Adriana Cohen at the Boston Herald surveys all the heartbreak in the world, and proposes that marriage licenses be issued for ten years, renewable.  This is my reply.  Prayers for a blessed Valentine’s Day, Adriana.

 

Dear Adriana,

This past weekend my husband and I lay in bed together, the lights dim, the room quiet, his head against my side. And he was crying. We were in the emergency room observation ward. He’d stopped in to check on me in between getting groceries, cleaning the house, and taking care of the kids. Like most men, when there’s a task in front of him, he’s good at setting aside his emotions and doing what needs to be done. But like any decent man, he also loves his wife dearly.

He’d die for me, I’m sure of it.

Are we extraordinary? No. We’re not. We’re a man and a woman who really liked each other, and so we got married.

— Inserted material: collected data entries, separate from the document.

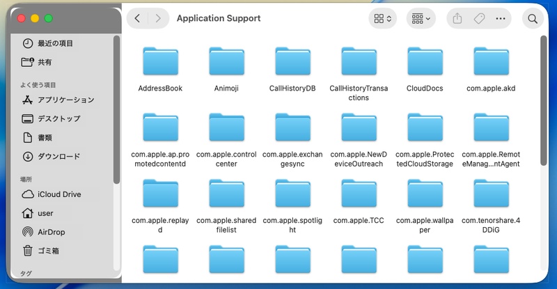Click the Share toolbar icon

457,19
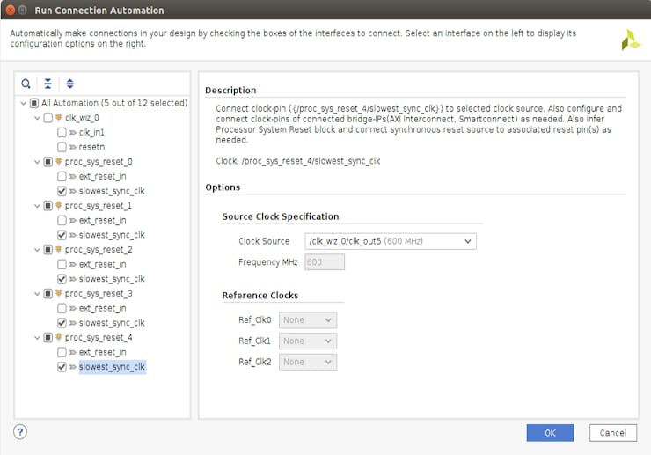Screen dimensions: 651x455
Task: Enable the clk_in1 checkbox
Action: pos(62,132)
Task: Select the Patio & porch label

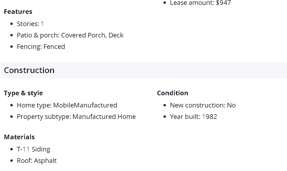Action: tap(38, 35)
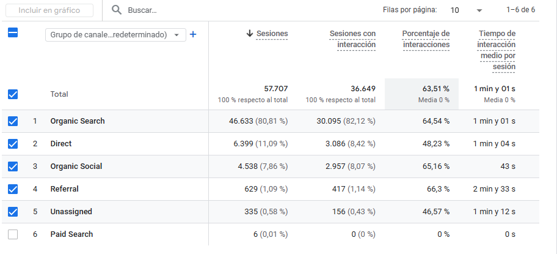Toggle the select-all header checkbox
Image resolution: width=557 pixels, height=254 pixels.
(13, 33)
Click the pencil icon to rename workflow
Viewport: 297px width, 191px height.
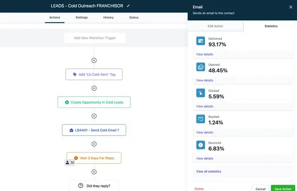pos(128,6)
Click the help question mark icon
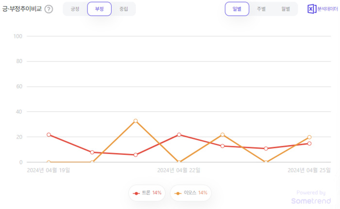 coord(49,9)
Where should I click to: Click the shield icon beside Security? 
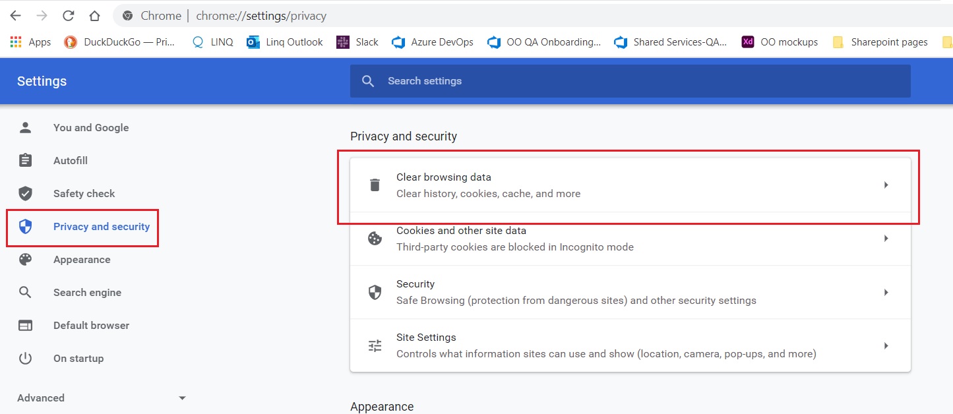[x=375, y=292]
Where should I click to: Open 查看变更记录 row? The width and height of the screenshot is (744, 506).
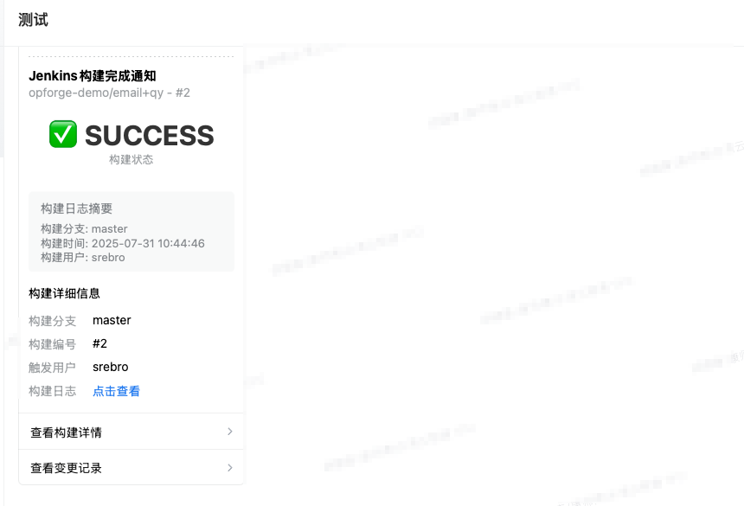pyautogui.click(x=131, y=468)
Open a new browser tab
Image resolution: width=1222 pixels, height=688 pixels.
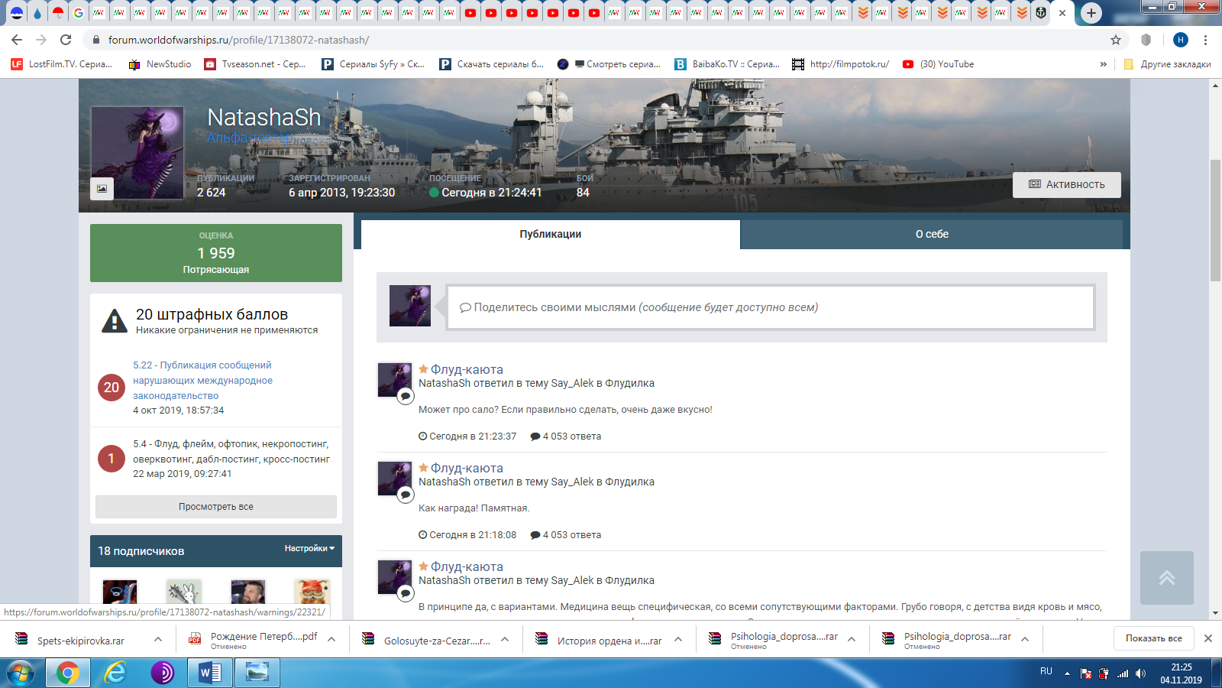click(x=1091, y=13)
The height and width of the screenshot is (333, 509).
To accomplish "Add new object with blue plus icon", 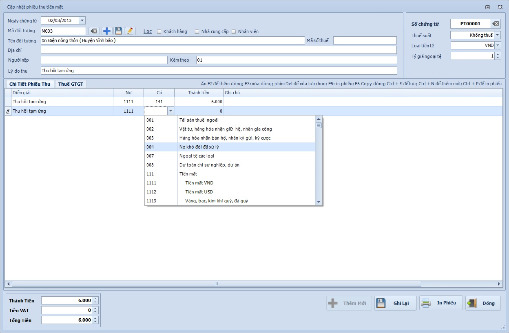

If we’d gotten married under your ten-year-plan, I’m sure we’d have been married ten years and called it quits. We went through some difficult times at about the four-year mark, and if we hadn’t both been committed to lifelong marriage, we would have given it up then. I recall year twelve wasn’t so easy either. Frankly year seventeen or so is when we finally worked through a few of those problems that would have been the end of our marriage if only we’d believed in ending marriages.

The very fact that we knew we had to stay together is the reason our marriage is so beautiful and intimate. It’s the reason our children have happy parents who love one another, and do their best to create a joyful, peaceful home.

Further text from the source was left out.